Ofsted the Destroyer! Ofsted the Bar-Raiser! Ofsted the Compassionate! Ofsted the Terrible! The Whole Damn Ofsted Dynasty!

There have been many different incarnations of the school’s inspection service in recent times, each one repeating the mantra that they are trying to raise the standards of education across the country but each one taking on the persona of a twisted member of your family.

An early framework resembled an inevitable visit from your weird distant Aunty at Christmas. They gave you weeks and weeks to get ready and then stayed with you longer than necessary leaving you a gibbering wreck at the end of their stay and unable to work out what life was like before they had crashed into your world.

Then they changed and decided to only give you a week’s notice whereupon they would turn up like a drunken Uncle: eating your staff room out of cake and biscuits and upsetting everyone in a staggeringly brief amount of time before pissing off to the next relative he hates.

Then Ofsted turned into your Mum who after her divorce had decided to read too many self-help books. This Ofsted preferred to listen and get you to come up with all the answers whereupon they would either nod and agree or look at you with a raised eyebrow until you said something else that they did agree with.

And then Ofsted became your scary psychopathic younger cousin: You would open the door to your office to find them sitting in your chair asking you how they had managed to get in. Unable to answer (because they had actually climbed through your window using a diamond cutter in the middle of the night), they would laugh manically and order you off the premises.
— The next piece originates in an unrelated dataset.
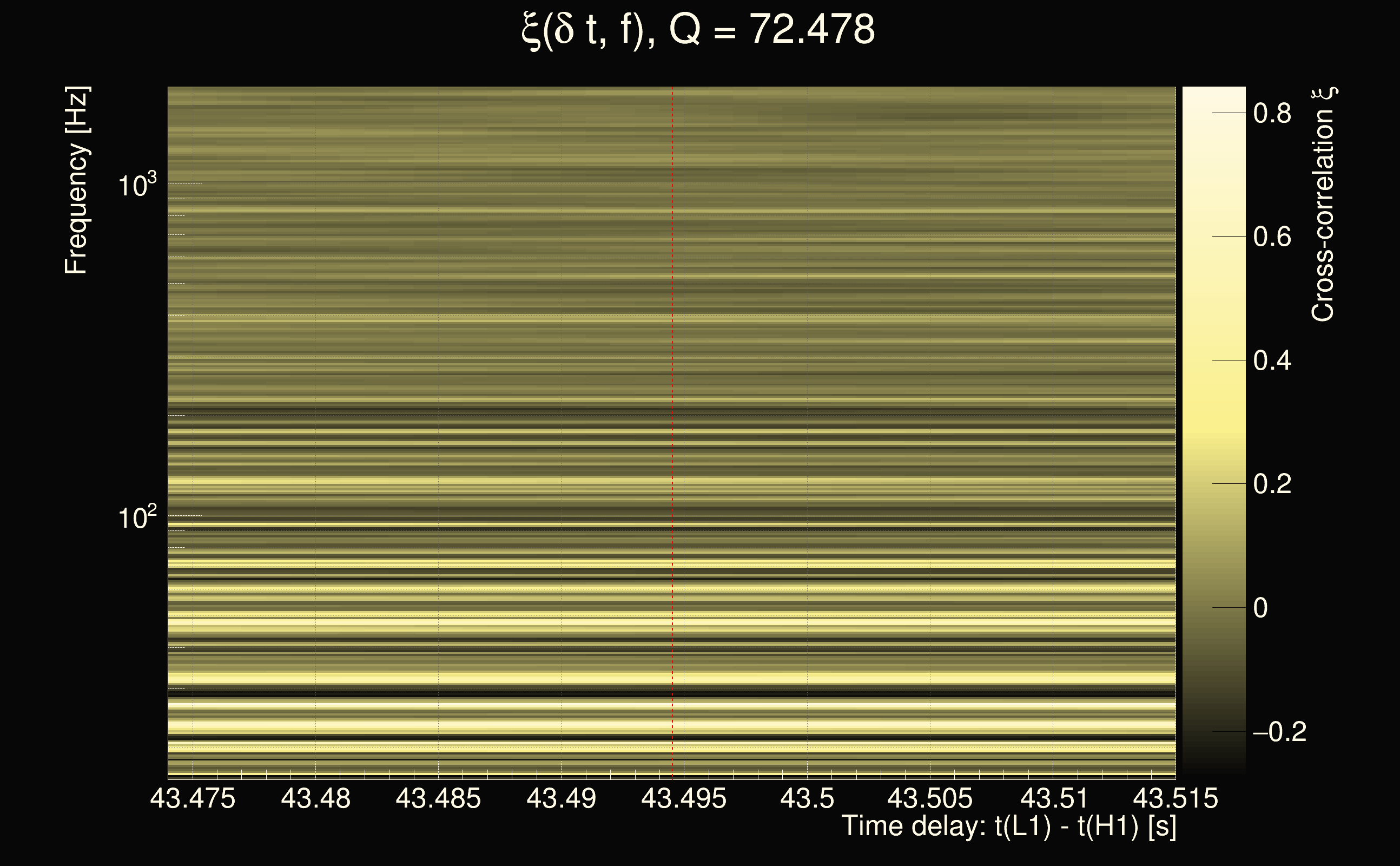Screen dimensions: 1400x866
Task: Click the 43.495 x-axis tick label
Action: (x=683, y=798)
This current incarnation is like your strict Grandfather who insists on making you stronger through unfairness. ‘Whatcha wanna use oven gloves for boy? Use your bare hands, toughen that skin up.’ ‘Milk teeth is for girls and fairies, pull ‘em out boy’ ‘No Grandson of mine is gonna be satisfactory, you’re either good….or good for nothing.’

And like that Ofsted has decided that teachers and schools were getting it too easy with ‘satisfactory’. Too many staff rooms were full of smirking teachers revelling in their satisfactory-ness, willingly not being good, the lazy bastards! I mean those of you that have ever been told a lesson you did was satisfactory that will know ‘being satisfactory’ is only a slightly less soul destroying experience than having your entire friends and family look at your naked body and mark in red pen the bits that are repellent to all and sundry. It is not something anyone in education aspires to be.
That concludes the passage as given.